Work instructions —
The full listing should be transcribed verbatim.

· · · ·

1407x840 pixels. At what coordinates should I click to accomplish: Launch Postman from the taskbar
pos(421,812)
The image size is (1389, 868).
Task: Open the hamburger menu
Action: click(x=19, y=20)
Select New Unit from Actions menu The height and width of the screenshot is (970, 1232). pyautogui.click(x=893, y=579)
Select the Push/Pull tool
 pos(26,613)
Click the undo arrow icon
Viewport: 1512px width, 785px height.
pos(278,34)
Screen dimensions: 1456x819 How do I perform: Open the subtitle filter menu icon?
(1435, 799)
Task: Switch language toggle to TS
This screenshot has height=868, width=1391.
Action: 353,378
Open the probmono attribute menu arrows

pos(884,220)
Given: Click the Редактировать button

· · · ·

Written response —
1407x840 pixels. At what coordinates should I click to accomplish: Launch Postman from the taskbar
pos(421,812)
The image size is (1389, 868).
Task: Open the hamburger menu
Action: click(x=19, y=20)
Select New Unit from Actions menu The height and width of the screenshot is (970, 1232). pyautogui.click(x=893, y=579)
Select the Push/Pull tool
 pos(26,613)
Click the undo arrow icon
Viewport: 1512px width, 785px height.
pos(278,34)
Screen dimensions: 1456x819 How do I perform: Open the subtitle filter menu icon?
(1435, 799)
Task: Switch language toggle to TS
This screenshot has height=868, width=1391.
Action: 353,378
Open the probmono attribute menu arrows

pos(884,220)
Given: Click the Редактировать button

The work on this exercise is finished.